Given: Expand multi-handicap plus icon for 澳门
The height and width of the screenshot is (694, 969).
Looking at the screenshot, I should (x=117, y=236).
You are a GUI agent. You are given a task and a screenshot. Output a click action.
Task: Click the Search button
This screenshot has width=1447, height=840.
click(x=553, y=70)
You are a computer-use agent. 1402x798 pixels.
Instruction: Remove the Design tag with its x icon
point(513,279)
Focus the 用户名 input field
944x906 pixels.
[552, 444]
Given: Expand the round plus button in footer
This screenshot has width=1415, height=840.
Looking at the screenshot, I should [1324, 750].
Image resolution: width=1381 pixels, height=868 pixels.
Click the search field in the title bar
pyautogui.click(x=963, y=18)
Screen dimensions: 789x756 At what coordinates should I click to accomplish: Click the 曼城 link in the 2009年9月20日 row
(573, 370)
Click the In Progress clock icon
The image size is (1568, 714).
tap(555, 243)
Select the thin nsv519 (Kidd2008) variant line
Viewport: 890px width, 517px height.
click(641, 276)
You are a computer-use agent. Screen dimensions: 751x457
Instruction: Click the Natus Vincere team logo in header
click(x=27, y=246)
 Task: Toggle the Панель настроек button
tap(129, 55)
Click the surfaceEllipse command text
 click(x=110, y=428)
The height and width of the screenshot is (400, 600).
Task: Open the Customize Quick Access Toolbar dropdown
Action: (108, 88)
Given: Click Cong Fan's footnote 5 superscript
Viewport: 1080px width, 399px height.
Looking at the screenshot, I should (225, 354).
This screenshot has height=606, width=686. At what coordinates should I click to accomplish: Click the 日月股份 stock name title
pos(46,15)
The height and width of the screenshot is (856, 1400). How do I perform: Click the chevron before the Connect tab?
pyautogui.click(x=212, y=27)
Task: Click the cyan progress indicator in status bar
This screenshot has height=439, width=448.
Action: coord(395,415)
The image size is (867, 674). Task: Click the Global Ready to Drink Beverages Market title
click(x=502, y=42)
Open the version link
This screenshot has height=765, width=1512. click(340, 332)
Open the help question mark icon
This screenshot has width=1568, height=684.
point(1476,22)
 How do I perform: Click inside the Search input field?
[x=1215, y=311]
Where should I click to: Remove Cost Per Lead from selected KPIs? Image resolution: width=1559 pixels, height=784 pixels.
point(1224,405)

════════

• **EXERCISE DESCRIPTION**
Every entry above must be reproduced exactly.

• **TASK SOLUTION**
Given: Expand multi-handicap plus icon for 澳门
The height and width of the screenshot is (694, 969).
Looking at the screenshot, I should (x=117, y=236).
You are a GUI agent. You are given a task and a screenshot. Output a click action.
Task: Click the Search button
This screenshot has width=1447, height=840.
click(x=553, y=70)
You are a computer-use agent. 1402x798 pixels.
Instruction: Remove the Design tag with its x icon
point(513,279)
Focus the 用户名 input field
944x906 pixels.
[552, 444]
Given: Expand the round plus button in footer
This screenshot has width=1415, height=840.
Looking at the screenshot, I should [1324, 750].
Image resolution: width=1381 pixels, height=868 pixels.
Click the search field in the title bar
pyautogui.click(x=963, y=18)
Screen dimensions: 789x756 At what coordinates should I click to accomplish: Click the 曼城 link in the 2009年9月20日 row
(573, 370)
Click the In Progress clock icon
The image size is (1568, 714).
tap(555, 243)
Select the thin nsv519 (Kidd2008) variant line
Viewport: 890px width, 517px height.
click(641, 276)
You are a computer-use agent. Screen dimensions: 751x457
Instruction: Click the Natus Vincere team logo in header
click(x=27, y=246)
 Task: Toggle the Панель настроек button
tap(129, 55)
Click the surfaceEllipse command text
 click(x=110, y=428)
The height and width of the screenshot is (400, 600).
Task: Open the Customize Quick Access Toolbar dropdown
Action: (108, 88)
Given: Click Cong Fan's footnote 5 superscript
Viewport: 1080px width, 399px height.
Looking at the screenshot, I should (225, 354).
This screenshot has height=606, width=686. At what coordinates should I click to accomplish: Click the 日月股份 stock name title
pos(46,15)
The height and width of the screenshot is (856, 1400). How do I perform: Click the chevron before the Connect tab?
pyautogui.click(x=212, y=27)
Task: Click the cyan progress indicator in status bar
This screenshot has height=439, width=448.
Action: coord(395,415)
The image size is (867, 674). Task: Click the Global Ready to Drink Beverages Market title
click(x=502, y=42)
Open the version link
This screenshot has height=765, width=1512. click(340, 332)
Open the help question mark icon
This screenshot has width=1568, height=684.
point(1476,22)
 How do I perform: Click inside the Search input field?
[x=1215, y=311]
Where should I click to: Remove Cost Per Lead from selected KPIs? Image resolution: width=1559 pixels, height=784 pixels.
point(1224,405)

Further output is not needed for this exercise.